Reading passage:
┏━━

# 1968 Tail light Socket



## RonS (Aug 14, 2013)

I've discovered that I have a bad tail light socket on my 68 GTO. The bulb will not seat into the socket properly. Are the sockets replaceable and if so does the rear bumper need to be removed to get to the housing? 

Thanks,
Ron


----------



## shoeman68 (Jun 7, 2015)

Search on this forum 1968 Tempest rear tail lamp. There is another thread on this. 
Attached is exploded view of tail lamps


----------



## xcmac26 (Dec 1, 2008)

I've just searched the forum using your recommended search parameters and have not located anything. having a similar issue. Can you post a link? just trying to find the correct part that'll fit, and not some aftermarket plastic crap.


----------



## PontiacJim (Dec 29, 2012)

RonS said:


> I've discovered that I have a bad tail light socket on my 68 GTO. The bulb will not seat into the socket properly. Are the sockets replaceable and if so does the rear bumper need to be removed to get to the housing?
> 
> Thanks,
> Ron


http://www.gtoforum.com/f130/rear-bumper-tail-light-removal-38947/


----------



## PontiacJim (Dec 29, 2012)

xcmac26 said:


> I've just searched the forum using your recommended search parameters and have not located anything. having a similar issue. Can you post a link? just trying to find the correct part that'll fit, and not some aftermarket plastic crap.


http://www.gtoforum.com/f50/68-tempest-rear-tail-lamps-89690/


----------



## 1968gto421 (Mar 28, 2014)

xcmac26 said:


> I've just searched the forum using your recommended search parameters and have not located anything. having a similar issue. Can you post a link? just trying to find the correct part that'll fit, and not some aftermarket plastic crap.


You might try Ames Ames Performance Engineering, Classic GTO Parts, Firebird Parts, and Full Size Pontiac restoration parts. or call them at 1-800-421-2637. I have gotten all kinds of obscure parts for my '68 GTO from Ames. Their Tech people are real nice to work with.:smile3:


----------

┗━━

Written exercise A:
Answer these questions using the tail light thread:
(i) On what car does RonS have the bad tail light socket?
(ii) What search terms does shoeman68 suggest using on the forum?
(iii) What phone number does 1968gto421 give?
Written exercise B: Duplicate the stretch of the tail light thread from "## RonS (Aug" through "(Jun 7, 2015)".
The lines that follow the tail light thread aren't needed for anything here.

(Saved data entries)
┏━━

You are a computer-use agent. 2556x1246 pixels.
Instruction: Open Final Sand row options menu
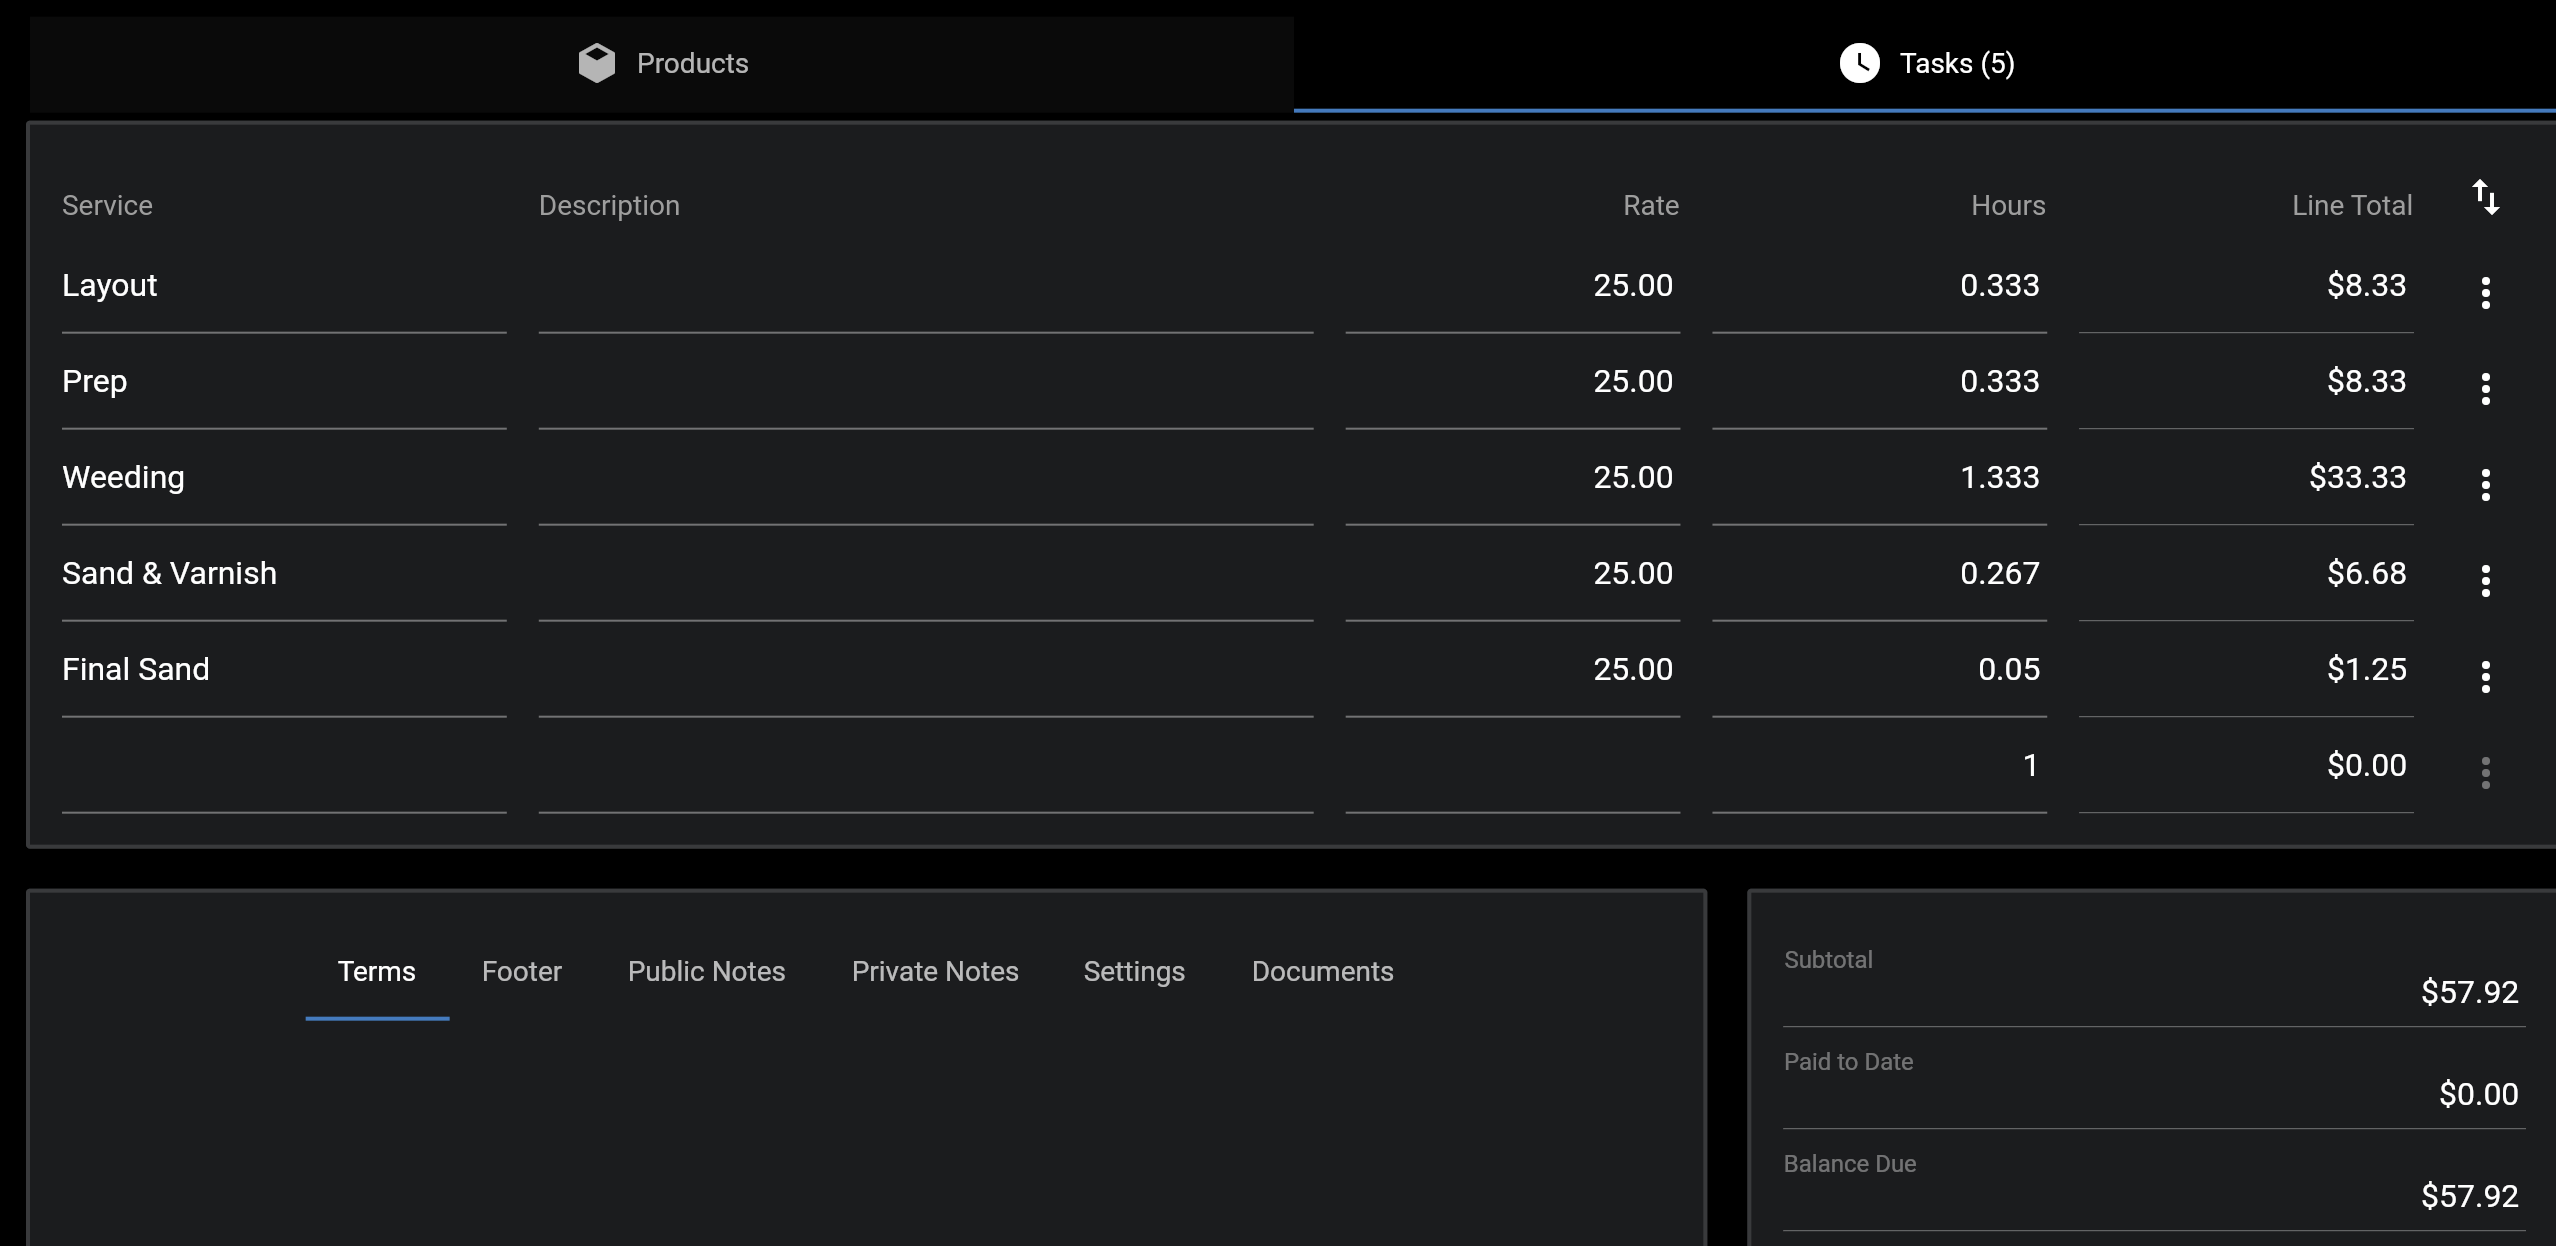(x=2485, y=677)
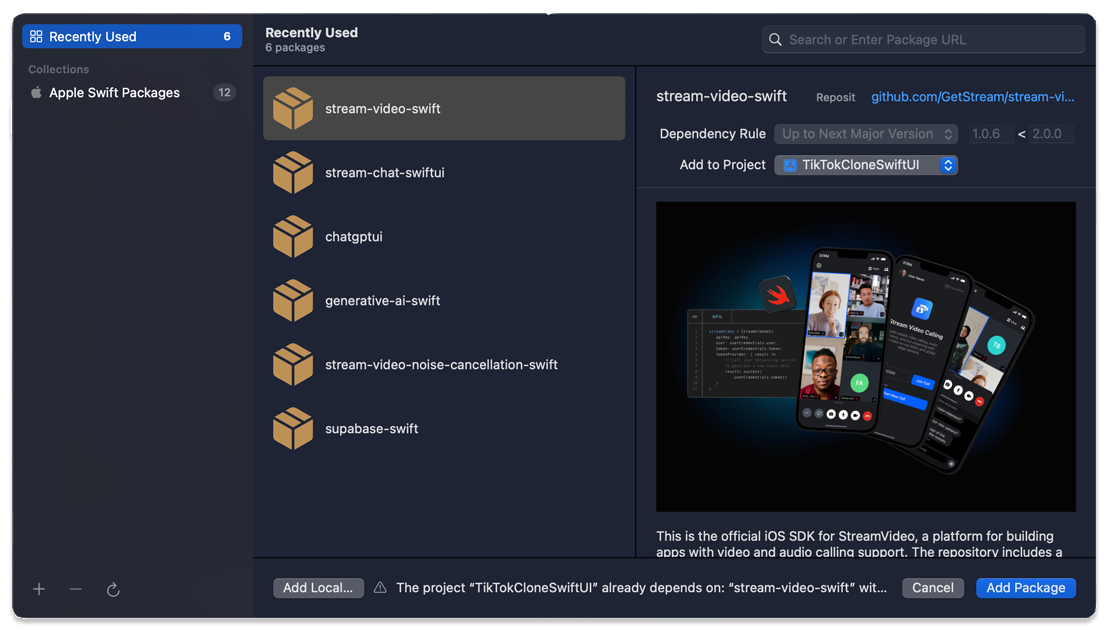Click the 1.0.6 version field

[x=990, y=133]
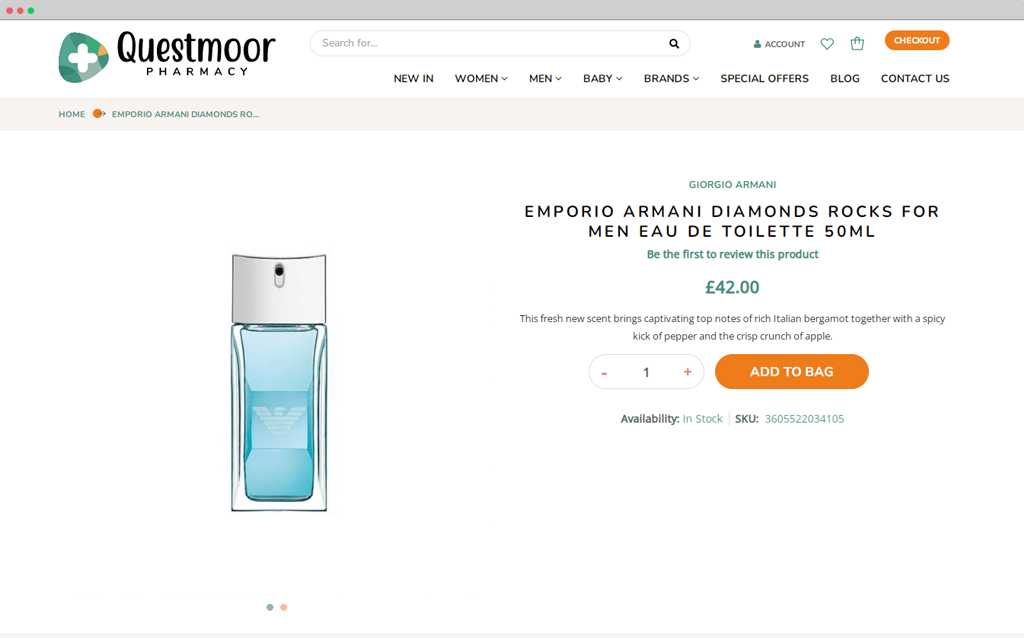Click the orange Checkout button

(x=917, y=40)
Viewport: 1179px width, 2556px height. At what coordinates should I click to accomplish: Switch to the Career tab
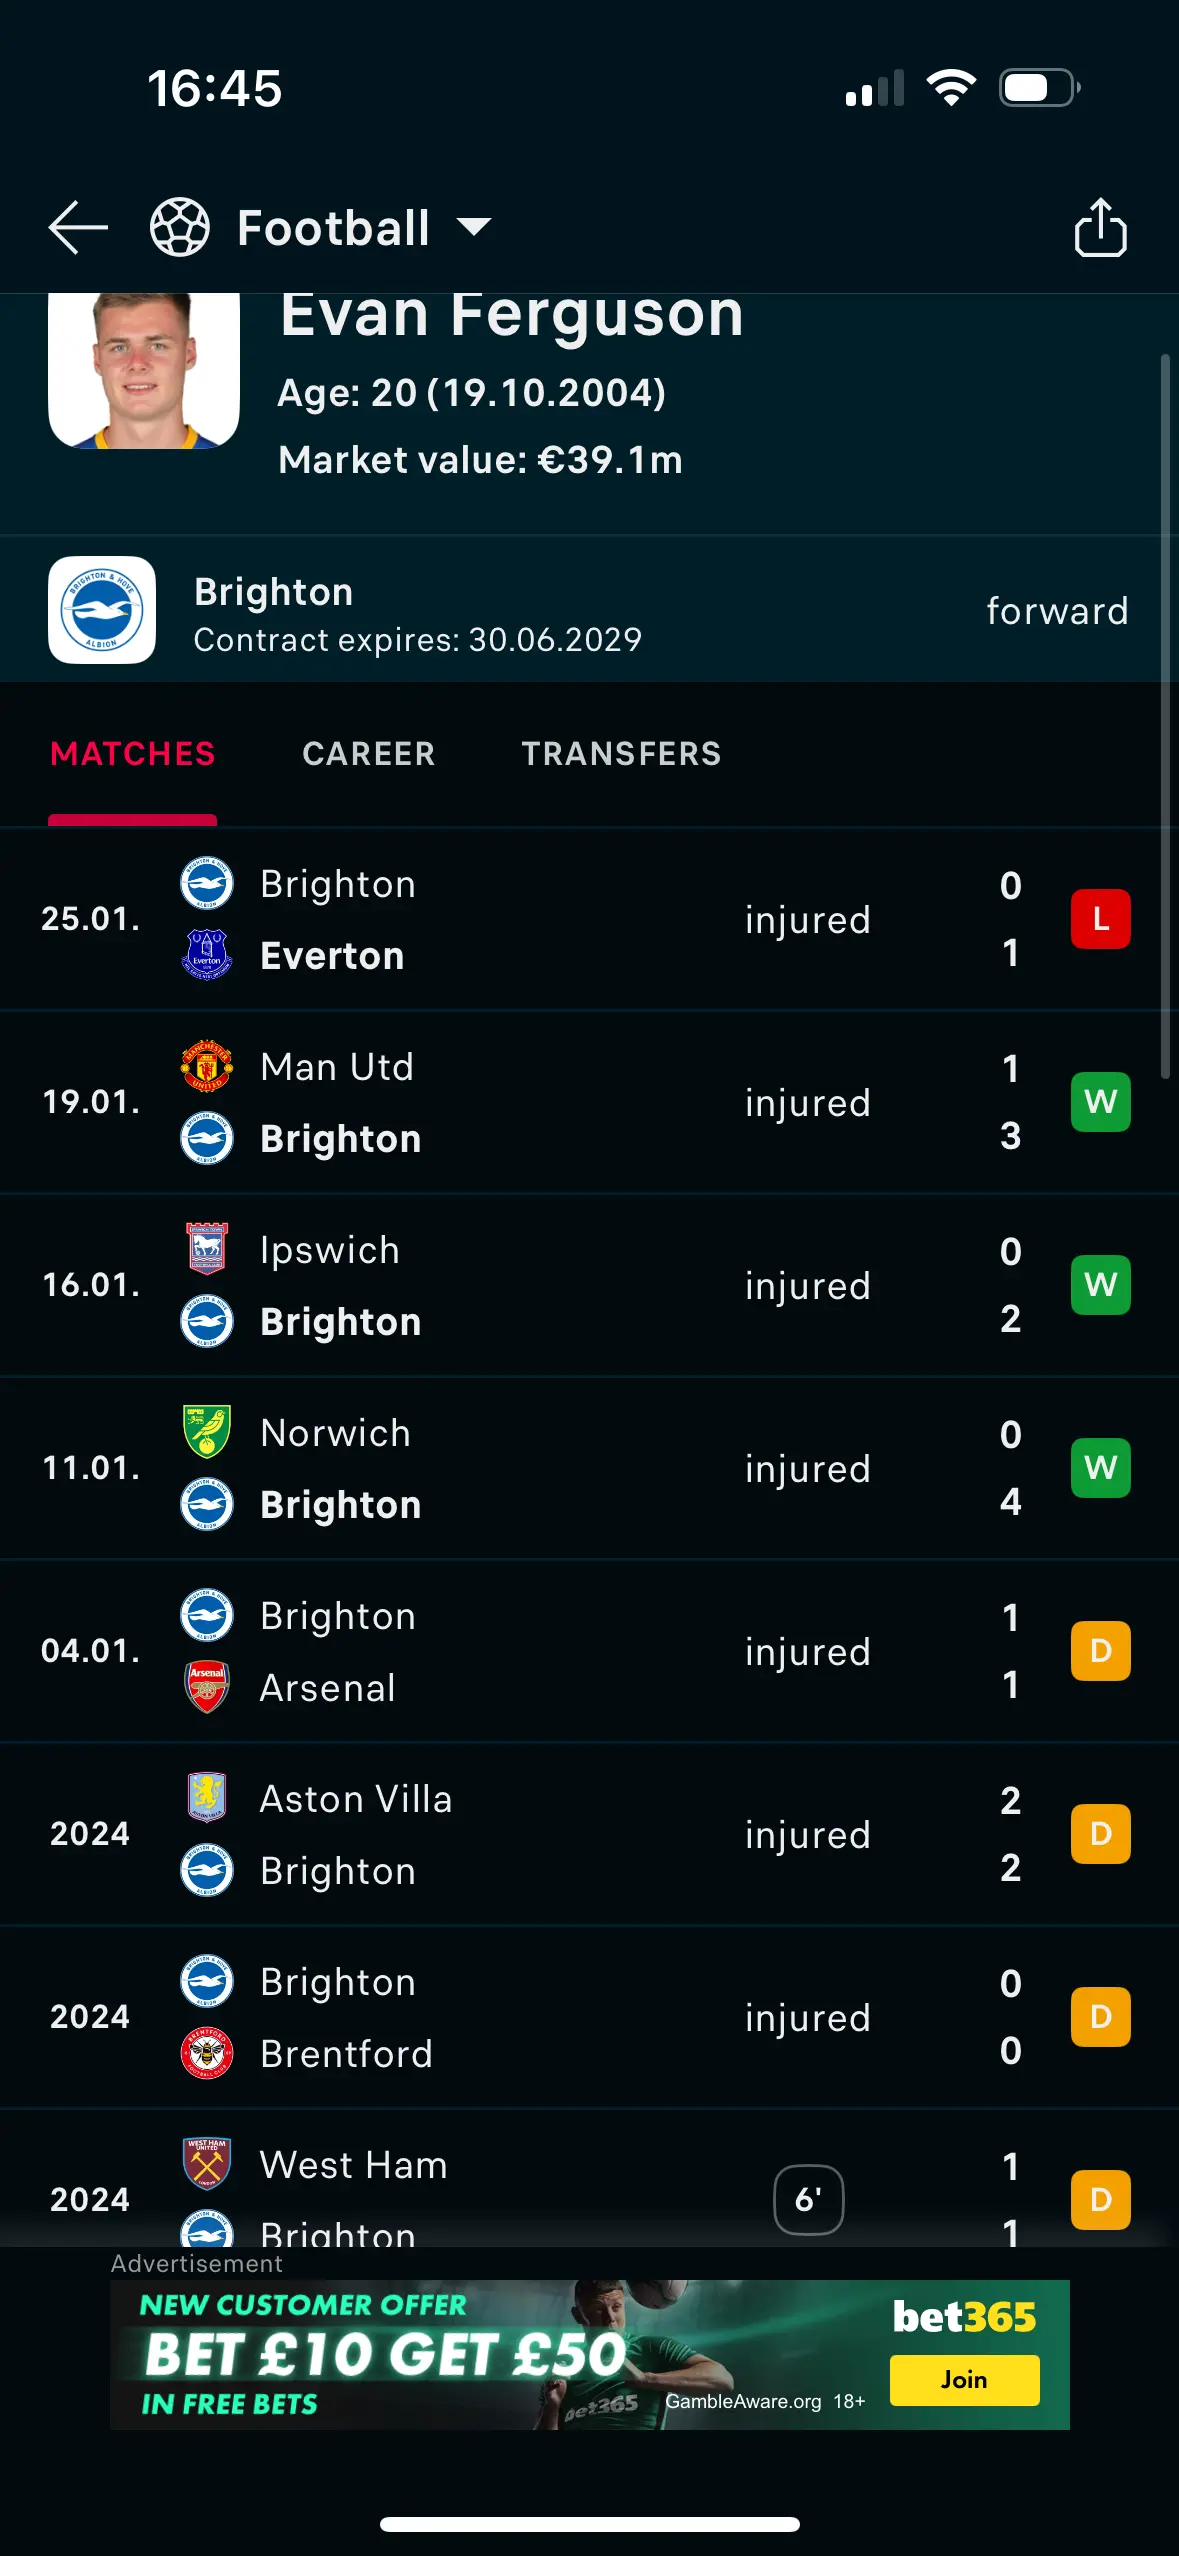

┗━━

Final answer A:
(i) A 68 GTO
(ii) 1968 Tempest rear tail lamp
(iii) 1-800-421-2637

Final answer B:
## RonS (Aug 14, 2013)

I've discovered that I have a bad tail light socket on my 68 GTO. The bulb will not seat into the socket properly. Are the sockets replaceable and if so does the rear bumper need to be removed to get to the housing? 

Thanks,
Ron


----------



## shoeman68 (Jun 7, 2015)